Stored records
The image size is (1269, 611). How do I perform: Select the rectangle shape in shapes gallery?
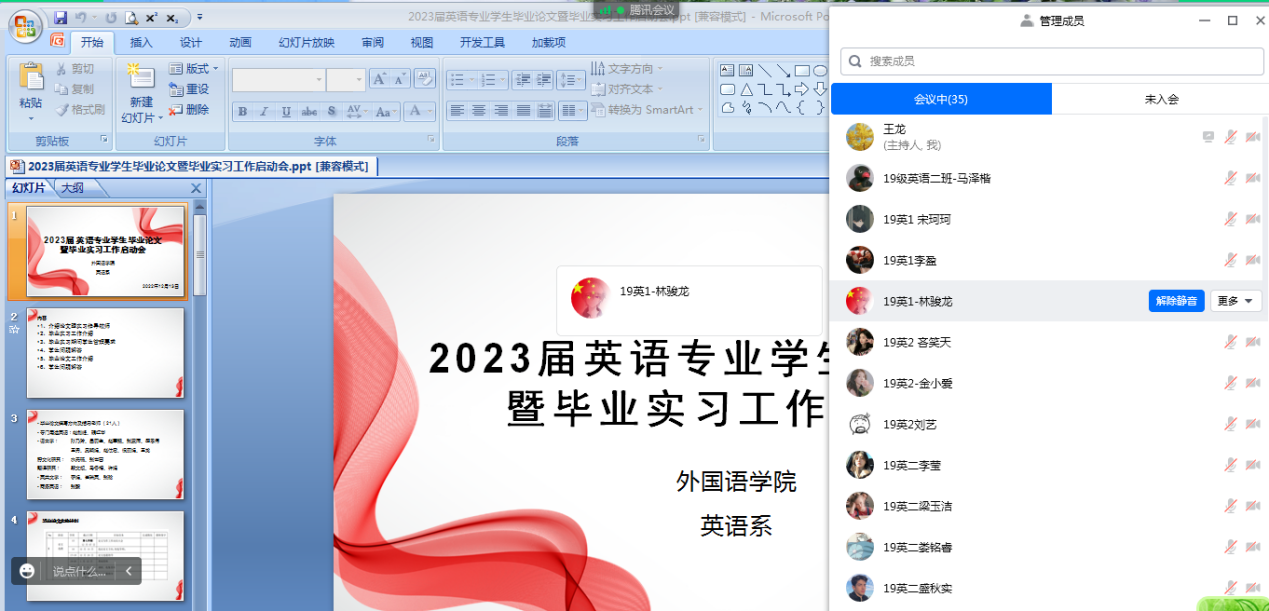tap(802, 70)
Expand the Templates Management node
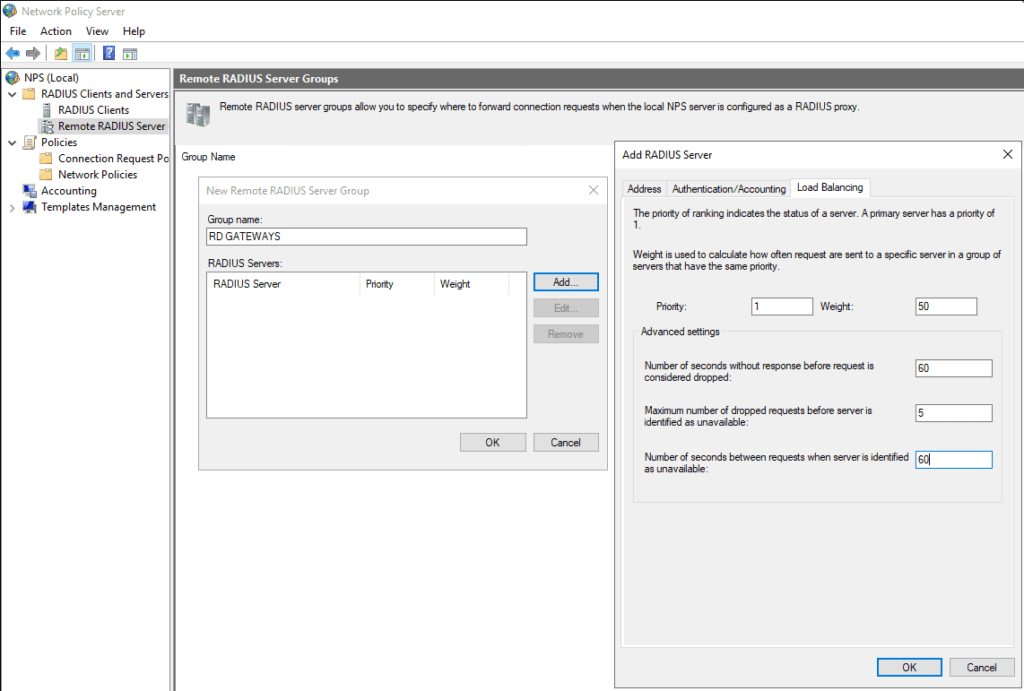Screen dimensions: 1024x691 pos(12,207)
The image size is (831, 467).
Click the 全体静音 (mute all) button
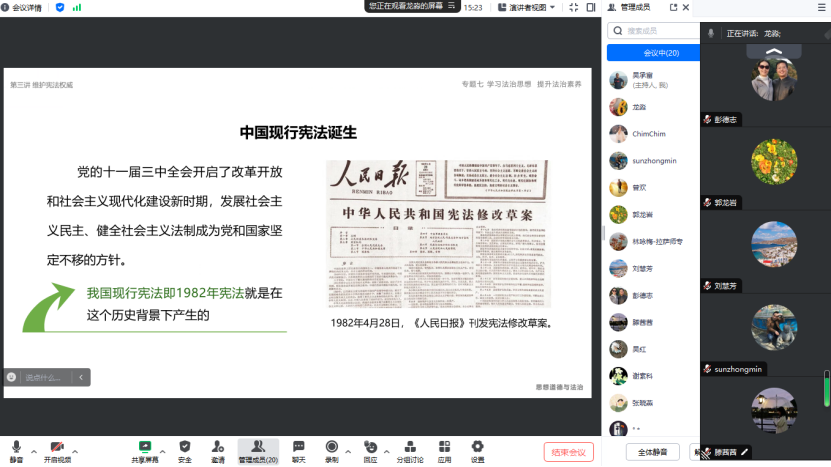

Exercise instructions
Keeping every word as it is, write out all the data and omit the pictures.

Solution below
The image size is (1269, 611). How do I perform: Select the rectangle shape in shapes gallery?
tap(802, 70)
Expand the Templates Management node
Screen dimensions: 1024x691 pos(12,207)
The image size is (831, 467).
Click the 全体静音 (mute all) button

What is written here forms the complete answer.